MetLife’s 2016 Lifetime Income Poll found that 85% of plan sponsors think that the main job of a defined contribution plan should be to provide income during retirement. This was a change from the last study performed four years ago. But plan sponsors also are quick to point out that they need regulatory help to make it easier to offer lifetime income options within their defined contribution plans. The study also researched how familiar plan sponsors are with the Treasury and Labor Departments’ recent regulations aimed at helping Americans better prepare for retirement. Most plan sponsors are well aware of the government’s work to increase the amount of people who have guaranteed income during their retirement; a full 94% reported that they were.
One MetLife executive said that income must be the top priority for DC plan sponsors now, not retirement savings. The majority of these sponsors are ready to provide the tools, education and plan options to help participants create an income stream. But they are adamant that they need more help in the regulatory department to make it easier to offer plans focused on lifetime income rather than cumulative savings. There are two things that more than 90% of plan sponsors are requesting. The first is a requirement for statements to list the lifetime income in addition to the total account balance and the second is a safe harbor for the annuity selection. Sponsors say that a safe harbor would better allow them to include income annuities in their plans. Three-quarters of them want to be able to use the state insurance commissioner’s annuity certification rather than perform the certification process themselves.

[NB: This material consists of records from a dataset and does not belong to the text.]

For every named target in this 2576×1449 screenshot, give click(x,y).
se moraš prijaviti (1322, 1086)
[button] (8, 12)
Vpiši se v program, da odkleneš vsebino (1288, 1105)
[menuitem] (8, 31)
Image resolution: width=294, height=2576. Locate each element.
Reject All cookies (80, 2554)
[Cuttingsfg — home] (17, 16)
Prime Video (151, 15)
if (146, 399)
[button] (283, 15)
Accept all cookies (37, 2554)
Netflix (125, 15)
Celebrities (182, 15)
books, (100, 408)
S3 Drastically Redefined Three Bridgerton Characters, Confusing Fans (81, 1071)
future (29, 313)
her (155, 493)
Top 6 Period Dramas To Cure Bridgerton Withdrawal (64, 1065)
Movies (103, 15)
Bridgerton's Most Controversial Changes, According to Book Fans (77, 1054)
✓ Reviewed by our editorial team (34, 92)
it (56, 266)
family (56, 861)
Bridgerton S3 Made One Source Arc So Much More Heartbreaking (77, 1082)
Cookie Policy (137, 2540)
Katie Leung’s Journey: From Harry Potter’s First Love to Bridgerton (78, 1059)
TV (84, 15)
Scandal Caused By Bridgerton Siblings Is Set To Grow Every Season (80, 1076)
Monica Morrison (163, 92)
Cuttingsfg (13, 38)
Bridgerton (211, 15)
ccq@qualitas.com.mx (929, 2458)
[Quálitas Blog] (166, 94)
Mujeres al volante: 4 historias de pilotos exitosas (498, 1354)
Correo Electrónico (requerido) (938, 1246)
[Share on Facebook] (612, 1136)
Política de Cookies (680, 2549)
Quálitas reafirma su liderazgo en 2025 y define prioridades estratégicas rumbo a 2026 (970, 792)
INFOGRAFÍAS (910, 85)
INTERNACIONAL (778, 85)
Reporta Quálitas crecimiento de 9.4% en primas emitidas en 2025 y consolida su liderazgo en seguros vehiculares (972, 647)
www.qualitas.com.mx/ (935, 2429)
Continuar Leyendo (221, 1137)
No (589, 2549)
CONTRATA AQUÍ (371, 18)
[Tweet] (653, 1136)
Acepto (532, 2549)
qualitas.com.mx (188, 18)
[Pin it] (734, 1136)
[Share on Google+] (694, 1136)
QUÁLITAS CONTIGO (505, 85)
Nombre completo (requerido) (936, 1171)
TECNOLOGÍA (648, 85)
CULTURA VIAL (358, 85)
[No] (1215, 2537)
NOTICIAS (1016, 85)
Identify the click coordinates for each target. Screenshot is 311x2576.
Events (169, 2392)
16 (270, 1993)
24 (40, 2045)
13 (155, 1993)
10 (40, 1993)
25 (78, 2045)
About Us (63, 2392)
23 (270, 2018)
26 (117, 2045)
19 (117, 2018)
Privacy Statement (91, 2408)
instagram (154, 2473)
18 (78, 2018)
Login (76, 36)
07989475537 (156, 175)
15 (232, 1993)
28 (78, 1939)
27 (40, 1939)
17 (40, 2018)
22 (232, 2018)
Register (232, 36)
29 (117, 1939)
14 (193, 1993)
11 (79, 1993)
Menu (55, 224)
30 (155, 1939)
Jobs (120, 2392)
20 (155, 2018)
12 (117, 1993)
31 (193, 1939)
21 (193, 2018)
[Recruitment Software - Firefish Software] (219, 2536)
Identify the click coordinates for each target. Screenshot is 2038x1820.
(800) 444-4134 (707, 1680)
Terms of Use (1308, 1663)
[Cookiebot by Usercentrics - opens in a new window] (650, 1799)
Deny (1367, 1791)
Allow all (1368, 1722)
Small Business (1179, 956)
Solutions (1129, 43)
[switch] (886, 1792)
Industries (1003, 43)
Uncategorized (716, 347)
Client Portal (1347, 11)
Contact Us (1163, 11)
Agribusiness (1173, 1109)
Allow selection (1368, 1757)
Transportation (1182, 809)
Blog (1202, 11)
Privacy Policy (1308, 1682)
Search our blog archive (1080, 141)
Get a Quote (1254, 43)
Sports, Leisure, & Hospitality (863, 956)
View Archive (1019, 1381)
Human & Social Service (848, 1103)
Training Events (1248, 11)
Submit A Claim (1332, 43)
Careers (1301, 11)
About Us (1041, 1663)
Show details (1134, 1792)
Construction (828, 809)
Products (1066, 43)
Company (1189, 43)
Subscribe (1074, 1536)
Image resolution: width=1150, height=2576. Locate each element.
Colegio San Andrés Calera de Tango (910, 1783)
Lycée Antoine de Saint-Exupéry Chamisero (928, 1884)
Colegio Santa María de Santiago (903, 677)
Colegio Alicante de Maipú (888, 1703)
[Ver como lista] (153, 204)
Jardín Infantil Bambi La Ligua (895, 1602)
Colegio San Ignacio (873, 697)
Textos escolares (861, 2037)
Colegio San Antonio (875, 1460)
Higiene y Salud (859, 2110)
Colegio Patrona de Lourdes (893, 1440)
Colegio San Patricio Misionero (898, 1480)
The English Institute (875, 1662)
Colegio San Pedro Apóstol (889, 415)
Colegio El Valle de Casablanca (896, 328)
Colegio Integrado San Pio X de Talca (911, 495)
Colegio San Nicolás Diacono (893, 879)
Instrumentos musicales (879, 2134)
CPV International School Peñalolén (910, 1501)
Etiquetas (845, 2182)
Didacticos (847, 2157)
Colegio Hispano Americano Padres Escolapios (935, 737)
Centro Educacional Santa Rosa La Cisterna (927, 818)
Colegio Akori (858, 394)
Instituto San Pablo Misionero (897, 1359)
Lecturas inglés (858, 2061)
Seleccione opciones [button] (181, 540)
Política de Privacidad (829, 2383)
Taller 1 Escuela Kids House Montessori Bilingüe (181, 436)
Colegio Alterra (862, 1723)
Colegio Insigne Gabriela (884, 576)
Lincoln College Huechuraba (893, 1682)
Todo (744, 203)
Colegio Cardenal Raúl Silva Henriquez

Currently, there is only a lifetime income option offered in 6% of defined contribution plans. Six percent! If the Department of Labor updates the safe harbor rule like plan sponsors are calling for, that number will likely skyrocket. Well over half of the plans who don’t currently offer a lifetime income option say that they will probably add an income annuity option to their plan if the safe harbor rule changes. Plan sponsors also want the options to be simple because the more complex the choices, the more they are ignored by participants. A full 90% of sponsors say that any plan changes should be simple in order to best benefit participants. Immediate income annuities and QLAC’s are two products that help participants create a reliable income stream from their savings. Close to 80% of plan sponsors think it is in the best interest of participants to allow them to take a partial annuity and a partial lump sum rather than to force them to do all or nothing with their savings. Defined contribution plan sponsors would like to offer more income annuity options in their plans, but they are requesting more regulatory support to do so.